• RECORDS FOR THE TASK
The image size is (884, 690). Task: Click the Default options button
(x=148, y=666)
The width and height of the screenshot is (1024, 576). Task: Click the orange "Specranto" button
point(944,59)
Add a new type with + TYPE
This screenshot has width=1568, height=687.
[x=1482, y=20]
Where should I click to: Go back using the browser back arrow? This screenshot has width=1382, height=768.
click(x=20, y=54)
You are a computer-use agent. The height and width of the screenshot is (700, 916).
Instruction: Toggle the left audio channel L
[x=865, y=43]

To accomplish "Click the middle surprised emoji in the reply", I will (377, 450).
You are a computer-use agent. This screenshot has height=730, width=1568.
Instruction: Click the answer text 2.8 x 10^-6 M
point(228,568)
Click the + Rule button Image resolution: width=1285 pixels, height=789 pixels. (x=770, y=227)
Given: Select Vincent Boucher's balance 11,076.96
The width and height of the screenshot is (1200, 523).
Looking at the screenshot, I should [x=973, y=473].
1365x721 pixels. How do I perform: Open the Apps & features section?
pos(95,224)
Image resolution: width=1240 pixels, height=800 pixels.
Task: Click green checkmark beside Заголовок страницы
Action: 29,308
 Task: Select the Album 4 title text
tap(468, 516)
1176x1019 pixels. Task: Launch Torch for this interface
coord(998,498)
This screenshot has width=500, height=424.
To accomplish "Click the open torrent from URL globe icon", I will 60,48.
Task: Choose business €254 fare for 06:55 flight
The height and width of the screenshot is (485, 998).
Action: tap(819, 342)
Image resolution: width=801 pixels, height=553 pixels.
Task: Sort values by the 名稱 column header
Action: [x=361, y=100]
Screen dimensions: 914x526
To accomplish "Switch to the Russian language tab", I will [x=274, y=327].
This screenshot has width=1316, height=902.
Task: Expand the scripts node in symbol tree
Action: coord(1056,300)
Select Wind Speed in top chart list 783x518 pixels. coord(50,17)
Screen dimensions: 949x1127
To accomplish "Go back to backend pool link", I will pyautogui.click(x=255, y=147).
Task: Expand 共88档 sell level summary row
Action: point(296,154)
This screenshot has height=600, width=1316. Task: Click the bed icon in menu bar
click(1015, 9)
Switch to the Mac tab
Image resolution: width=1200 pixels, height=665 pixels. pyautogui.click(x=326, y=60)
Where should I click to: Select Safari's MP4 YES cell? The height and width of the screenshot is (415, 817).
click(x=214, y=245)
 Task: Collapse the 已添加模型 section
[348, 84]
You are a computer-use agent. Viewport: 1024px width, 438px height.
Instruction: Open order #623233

• WHAT IS BEING ASKED
Every entry must come back exactly as written above.

• RESPONSE AREA
The image size is (884, 690). Task: Click the Default options button
(x=148, y=666)
The width and height of the screenshot is (1024, 576). Task: Click the orange "Specranto" button
point(944,59)
Add a new type with + TYPE
This screenshot has width=1568, height=687.
[x=1482, y=20]
Where should I click to: Go back using the browser back arrow? This screenshot has width=1382, height=768.
click(x=20, y=54)
You are a computer-use agent. The height and width of the screenshot is (700, 916).
Instruction: Toggle the left audio channel L
[x=865, y=43]

To accomplish "Click the middle surprised emoji in the reply", I will (377, 450).
You are a computer-use agent. This screenshot has height=730, width=1568.
Instruction: Click the answer text 2.8 x 10^-6 M
point(228,568)
Click the + Rule button Image resolution: width=1285 pixels, height=789 pixels. (x=770, y=227)
Given: Select Vincent Boucher's balance 11,076.96
The width and height of the screenshot is (1200, 523).
Looking at the screenshot, I should [x=973, y=473].
1365x721 pixels. How do I perform: Open the Apps & features section?
pos(95,224)
Image resolution: width=1240 pixels, height=800 pixels.
Task: Click green checkmark beside Заголовок страницы
Action: 29,308
 Task: Select the Album 4 title text
tap(468, 516)
1176x1019 pixels. Task: Launch Torch for this interface
coord(998,498)
This screenshot has width=500, height=424.
To accomplish "Click the open torrent from URL globe icon", I will 60,48.
Task: Choose business €254 fare for 06:55 flight
The height and width of the screenshot is (485, 998).
Action: tap(819, 342)
Image resolution: width=801 pixels, height=553 pixels.
Task: Sort values by the 名稱 column header
Action: [x=361, y=100]
Screen dimensions: 914x526
To accomplish "Switch to the Russian language tab", I will [x=274, y=327].
This screenshot has width=1316, height=902.
Task: Expand the scripts node in symbol tree
Action: coord(1056,300)
Select Wind Speed in top chart list 783x518 pixels. coord(50,17)
Screen dimensions: 949x1127
To accomplish "Go back to backend pool link", I will pyautogui.click(x=255, y=147).
Task: Expand 共88档 sell level summary row
Action: point(296,154)
This screenshot has height=600, width=1316. Task: Click the bed icon in menu bar
click(1015, 9)
Switch to the Mac tab
Image resolution: width=1200 pixels, height=665 pixels. pyautogui.click(x=326, y=60)
Where should I click to: Select Safari's MP4 YES cell? The height and width of the screenshot is (415, 817).
click(x=214, y=245)
 Task: Collapse the 已添加模型 section
[348, 84]
You are a computer-use agent. Viewport: 1024px width, 438px height.
Instruction: Open order #623233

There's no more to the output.